In 1872, Orton Plantation was advertized for sale at public auction, and sold in 1876 to a young Englishman named Currer Richardson Roundel. Unfortunately, the gentleman committed suicide soon thereafter. In the late 1870s, Mr. Roundel's heirs sold the plantation to Major C. M. Stedman and Captain D. R. Murchison. Colonel K. M. Murchison bought the property about 1880. Murchison was able to restore Orton to its former state. Trees were growing in parts of the house and the whole plantation was in a sad state of decay.

After the death of Col. Murchison, Orton was purchased by James Sprunt, LLD and presented it to his wife Luola - daughter of the deceased Murchison. In 1910, Mrs. Sprunt had wings added to Orton house, and with encouragement of her husband, began to design and plant gardens. Sprunt built Sunnyside for his daughter in the 1890s. After the death of Luola in 1916, Dr. Sprunt had the Orton Chapel named as a memorial to her. Dr. Sprunt died in 1924, and his son James Laurence Sprunt became the owner of the plantation. He opened the old Colonial road to Wilmington, which eventually became today's NC 133. Prior to that, the plantation had only been accessible by water. Around 1934, he extended the area of his mother's garden. James Laurence Sprunt died in 1973, and his wife Annie Gray Sprunt died in 1978. Orton was owned by descendents until very recently.

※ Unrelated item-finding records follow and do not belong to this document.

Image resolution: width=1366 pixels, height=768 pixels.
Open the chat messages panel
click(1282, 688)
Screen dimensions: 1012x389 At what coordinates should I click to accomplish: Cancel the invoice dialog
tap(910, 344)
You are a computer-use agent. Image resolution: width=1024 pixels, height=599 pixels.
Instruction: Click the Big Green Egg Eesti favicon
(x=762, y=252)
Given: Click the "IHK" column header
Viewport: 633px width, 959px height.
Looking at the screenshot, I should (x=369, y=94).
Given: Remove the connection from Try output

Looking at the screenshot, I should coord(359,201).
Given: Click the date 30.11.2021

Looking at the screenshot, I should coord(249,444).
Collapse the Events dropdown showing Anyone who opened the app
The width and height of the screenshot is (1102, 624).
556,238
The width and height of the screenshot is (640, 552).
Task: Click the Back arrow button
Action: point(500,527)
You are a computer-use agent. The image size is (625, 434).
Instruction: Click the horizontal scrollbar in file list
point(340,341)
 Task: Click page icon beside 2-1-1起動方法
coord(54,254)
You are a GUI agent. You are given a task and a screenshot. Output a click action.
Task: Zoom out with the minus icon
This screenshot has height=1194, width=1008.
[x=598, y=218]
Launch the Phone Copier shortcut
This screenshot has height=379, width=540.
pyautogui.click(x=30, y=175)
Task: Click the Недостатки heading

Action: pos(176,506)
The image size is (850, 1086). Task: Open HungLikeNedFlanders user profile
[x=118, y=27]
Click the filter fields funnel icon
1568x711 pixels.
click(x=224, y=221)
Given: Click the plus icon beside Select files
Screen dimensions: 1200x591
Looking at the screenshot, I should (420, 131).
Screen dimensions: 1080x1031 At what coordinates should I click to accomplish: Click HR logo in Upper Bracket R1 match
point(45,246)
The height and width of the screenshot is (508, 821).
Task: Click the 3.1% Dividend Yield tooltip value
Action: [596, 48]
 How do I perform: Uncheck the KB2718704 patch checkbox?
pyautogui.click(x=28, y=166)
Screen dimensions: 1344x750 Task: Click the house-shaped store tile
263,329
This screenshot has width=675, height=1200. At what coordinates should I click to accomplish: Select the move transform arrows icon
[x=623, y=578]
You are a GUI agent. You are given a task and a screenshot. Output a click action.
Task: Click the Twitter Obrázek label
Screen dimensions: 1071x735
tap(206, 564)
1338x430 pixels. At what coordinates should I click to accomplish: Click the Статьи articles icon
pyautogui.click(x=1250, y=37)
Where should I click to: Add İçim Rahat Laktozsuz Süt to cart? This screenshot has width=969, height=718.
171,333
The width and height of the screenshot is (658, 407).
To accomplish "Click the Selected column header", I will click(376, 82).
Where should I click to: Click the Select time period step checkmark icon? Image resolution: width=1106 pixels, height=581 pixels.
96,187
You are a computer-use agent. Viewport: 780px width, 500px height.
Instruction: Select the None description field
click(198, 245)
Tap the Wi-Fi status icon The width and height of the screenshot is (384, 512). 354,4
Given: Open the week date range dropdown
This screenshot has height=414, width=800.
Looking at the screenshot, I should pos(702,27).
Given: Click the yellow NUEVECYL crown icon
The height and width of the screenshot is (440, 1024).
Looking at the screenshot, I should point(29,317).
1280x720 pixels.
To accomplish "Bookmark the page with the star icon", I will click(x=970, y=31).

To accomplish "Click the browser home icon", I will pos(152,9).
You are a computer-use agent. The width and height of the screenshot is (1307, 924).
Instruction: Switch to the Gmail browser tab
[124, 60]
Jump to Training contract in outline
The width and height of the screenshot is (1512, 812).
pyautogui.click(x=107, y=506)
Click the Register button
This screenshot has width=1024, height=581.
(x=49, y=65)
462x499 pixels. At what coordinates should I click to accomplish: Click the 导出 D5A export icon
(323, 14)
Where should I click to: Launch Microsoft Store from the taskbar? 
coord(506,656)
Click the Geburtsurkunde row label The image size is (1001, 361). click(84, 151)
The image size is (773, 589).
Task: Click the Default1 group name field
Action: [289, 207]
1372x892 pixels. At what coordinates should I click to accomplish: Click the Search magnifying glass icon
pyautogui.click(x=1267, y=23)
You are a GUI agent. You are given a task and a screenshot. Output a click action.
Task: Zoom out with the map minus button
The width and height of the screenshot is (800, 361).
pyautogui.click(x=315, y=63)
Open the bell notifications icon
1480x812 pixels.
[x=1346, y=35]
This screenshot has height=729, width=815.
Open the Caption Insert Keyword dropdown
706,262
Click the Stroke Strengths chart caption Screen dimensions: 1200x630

In May of 2010, the estate sold Orton Plantation to Louis Moore Bacon, a hedge fund manager and direct descendant of Roger Moore, builder of the original Orton home in 1725. Bacon plans to restore the house and renovate the grounds. It is no longer open to the public.

In December of 2013, Mr. Bacon donated more than 6,400 acres at Orton Plantation to the N.C. Coastal Land Trust through a perpetual conservation easement by Orton Plantation Holdings LLC, representing one of the largest transactions in the land trust’s history.